Di origine bergamasche, ci ha lasciati ieri all’età di quasi 93 anni Luigi Pasinetti, certamente il più grande economista teorico italiano del dopoguerra. Più che nella morte, oltre la quale sarà certamente ricordato a lungo, nella vita fu quasi semisconosciuto al grande pubblico, a conferma che nella società dei social media la celebrità non si coniuga con l’effettiva grandezza e importanza delle persone.

Esponente della cosiddetta seconda generazione dei Keynesiani di Cambridge, cresciuto alla scuola di Piero Sraffa e Nicholas Kaldor, nel corso di tutta la sua lunga attività scientifica cercò di dimostrare la maggiore verosimiglianza delle soluzioni ispirate agli insegnamenti di David Ricardo e di John Maynard Keynes, in contrasto con la visione economica marginalista tradizionale, dominante a partire dalla metà degli anni 60.

Grande economista, per le non comuni doti analitiche, per l’effettiva familiarità con il metodo matematico e soprattutto per l’ampia conoscenza della scienza economica nei suoi precedenti storici da Quesnay, Ricardo, Keynes fino ai nostri giorni, Pasinetti viene solitamente ricordato per il suo contributo alla teoria del capitale, nel cui ambito egli approfondì la relazione tra tasso di profitto/distribuzione del reddito e la propensione di capitalisti/lavoratori al risparmio (cosiddetto teorema Pasinetti).

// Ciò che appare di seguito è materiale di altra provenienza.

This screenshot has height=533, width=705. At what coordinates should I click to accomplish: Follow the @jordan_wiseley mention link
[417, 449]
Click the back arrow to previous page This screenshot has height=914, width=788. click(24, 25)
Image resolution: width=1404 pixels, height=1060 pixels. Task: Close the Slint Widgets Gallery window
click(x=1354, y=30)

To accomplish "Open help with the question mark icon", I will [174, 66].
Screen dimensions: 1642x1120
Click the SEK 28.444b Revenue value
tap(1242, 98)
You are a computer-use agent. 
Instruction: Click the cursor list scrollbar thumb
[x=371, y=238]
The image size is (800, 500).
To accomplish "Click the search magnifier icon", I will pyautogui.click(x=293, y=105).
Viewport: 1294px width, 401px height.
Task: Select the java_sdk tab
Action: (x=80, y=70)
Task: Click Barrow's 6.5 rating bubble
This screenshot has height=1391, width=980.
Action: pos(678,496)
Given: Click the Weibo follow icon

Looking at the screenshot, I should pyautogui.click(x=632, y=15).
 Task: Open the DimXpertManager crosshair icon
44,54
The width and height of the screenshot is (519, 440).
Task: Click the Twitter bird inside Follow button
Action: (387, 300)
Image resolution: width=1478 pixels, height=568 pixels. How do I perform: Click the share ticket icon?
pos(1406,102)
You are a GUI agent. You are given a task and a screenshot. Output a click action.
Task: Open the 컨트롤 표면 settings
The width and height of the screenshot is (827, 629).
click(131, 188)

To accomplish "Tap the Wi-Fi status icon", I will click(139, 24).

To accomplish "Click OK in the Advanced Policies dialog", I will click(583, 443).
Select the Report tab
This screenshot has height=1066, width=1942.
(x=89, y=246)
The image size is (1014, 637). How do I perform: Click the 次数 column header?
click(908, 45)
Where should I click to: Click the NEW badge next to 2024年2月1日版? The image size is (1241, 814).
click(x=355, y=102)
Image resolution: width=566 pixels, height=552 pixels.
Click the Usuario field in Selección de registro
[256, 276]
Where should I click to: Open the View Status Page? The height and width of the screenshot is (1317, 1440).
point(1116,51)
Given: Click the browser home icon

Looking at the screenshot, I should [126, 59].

I suoi studi in questo filone, pubblicati a partire da un fondamentale articolo su Ricardo del 1960 e idealmente conclusi con un articolo del 1981 dedicato ai cambiamenti strutturali e alla crescita economica, lo posero a livello internazionale come l’economista italiano certamente più autorevole, ancorché – come si è detto schierato – su posizioni che non avrebbero potuto portarlo al conferimento del Premio della Banca di Svezia per l’Economia, data la sua appartenenza per così dire al filone minoritario. L’elenco dei contributi analitici di Luigi Pasinetti, ovviamente, sarebbe molto più lungo dello spazio che qui gli dedichiamo, non certo nemmeno alla lontana, proporzionale ai grandi meriti scientifici dell’economista, successivamente Preside della Facoltà di Economia della Università Cattolica del Sacro Cuore a Milano.

Il rispetto della comunità internazionale gli valse riconoscimenti in Italia in ambito accademico e scientifico. Accademico dei Lincei, Pasinetti è stato anche Presidente della Società Italiana degli Economisti, membro del Comitato esecutivo della International Economic Association, Presidente della Confederation of European Economic Associations, e della European Society for the History of Economic Thought.

Alieno alle mode, autentico, devoto cultore dell’economia come scienza, consapevole dei limiti ma anche delle implicazioni sociali della “scienza triste”, Pasinetti a partire dagli anni 90 confermò la sua attitudine all’indipendenza di pensiero, contestando apertis verbis le nuove modalità pseudo-meritocratiche, introdotte nell’accademia italiana con l’Anvur e il sistema di Valutazione della Ricerca, novità che – come è noto – non permisero una valutazione dei contenuti della ricerca, ma al contrario finirono, comicamente, per classificare anche i lavori del più grande economista italiano come di minore impatto scientifico, rispetto, ad esempio, a contributi spesso inconcludenti di qualche giovane economista, ma introdotto nei criteri delle Majors dell’editoria scientifica.

La scomparsa di Luigi Pasinetti fortunatamente, oltre ai suoi lavori, ci lascia una straordinaria eredità di serietà negli studi scientifici, capacità di approfondimento, indipendenza e libertà intellettuale, doti così rare, non solo nel panorama accademico italiano, che saranno certamente di grande aiuto e di potente stimolo allo sviluppo di studi che possano riportare l’economia e la prassi economica su binari più prossimi e più utili agli interessi della società, anziché a quelli dei gruppi di potere più agguerriti.